The bad thing about this system?  Well for starters you can't tell what the file is for sure until you open it because Excel assigns it a gibberish name.  If you have a rough idea of the size of the workbook and when you were last working on the version you want though, you shouldn't have too hard of a time.  The other problem is that really large files that you're working on over the course of the day will back up dozens of times and that can eat into your free space pretty quickly.  You could always register for more space, which brings me to the last negative:  SugarSync's business model may not be profitable, and they might not be around forever.  I'm sure they'll give you advance notice if the service is going down though so you don't lose all of your data, and there will always be some other free option out there to replace it, so this shouldn't be a big deal.
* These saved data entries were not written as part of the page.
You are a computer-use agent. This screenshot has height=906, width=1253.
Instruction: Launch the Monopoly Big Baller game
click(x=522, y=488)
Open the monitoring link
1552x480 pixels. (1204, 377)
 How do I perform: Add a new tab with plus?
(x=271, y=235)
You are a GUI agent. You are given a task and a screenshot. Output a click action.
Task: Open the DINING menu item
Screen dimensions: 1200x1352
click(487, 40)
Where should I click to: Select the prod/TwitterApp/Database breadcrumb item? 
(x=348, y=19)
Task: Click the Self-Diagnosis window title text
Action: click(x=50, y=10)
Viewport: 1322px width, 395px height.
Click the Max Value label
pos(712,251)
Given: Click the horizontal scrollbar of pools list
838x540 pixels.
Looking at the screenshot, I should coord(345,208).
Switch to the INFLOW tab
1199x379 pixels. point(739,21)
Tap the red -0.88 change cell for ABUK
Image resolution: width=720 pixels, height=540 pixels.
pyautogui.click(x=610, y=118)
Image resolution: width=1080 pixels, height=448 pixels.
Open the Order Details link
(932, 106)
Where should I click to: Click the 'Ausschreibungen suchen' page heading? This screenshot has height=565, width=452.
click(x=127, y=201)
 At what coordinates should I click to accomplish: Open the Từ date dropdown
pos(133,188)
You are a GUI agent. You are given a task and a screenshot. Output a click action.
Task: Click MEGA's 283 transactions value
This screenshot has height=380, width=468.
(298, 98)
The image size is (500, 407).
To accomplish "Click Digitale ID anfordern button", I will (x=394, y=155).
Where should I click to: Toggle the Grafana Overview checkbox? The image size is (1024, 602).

The great thing about this system?  It isn't just protecting you from crashes, it's protecting you from yourself.  Have you ever started working on an old workbook as a template but then hit save instead of save as, unintentionally destroying the original?  Have you ever screwed up a workbook so completely that you need to go back in time and start over?  Have you ever had a workbook out on your network mysteriously vanish?  Have you ever just plain forgotten to save a file?  If you haven't, it's probably because you're young and your brain hasn't been ravaged by alcohol, drugs, reality television, and old age.  Your probably aren't even burnt out on your job yet!  Ah, sweet ignorance... but for the rest of us, this is a great back up plan and it's saved my bacon more than I care to admit.

Also, once you have SugarSync up and running, you can go crazy synchronizing mp3s, your personal macro workbook, plug-ins, and all sorts of other stuff between your work and home computers.  It'll be like you never even left the office!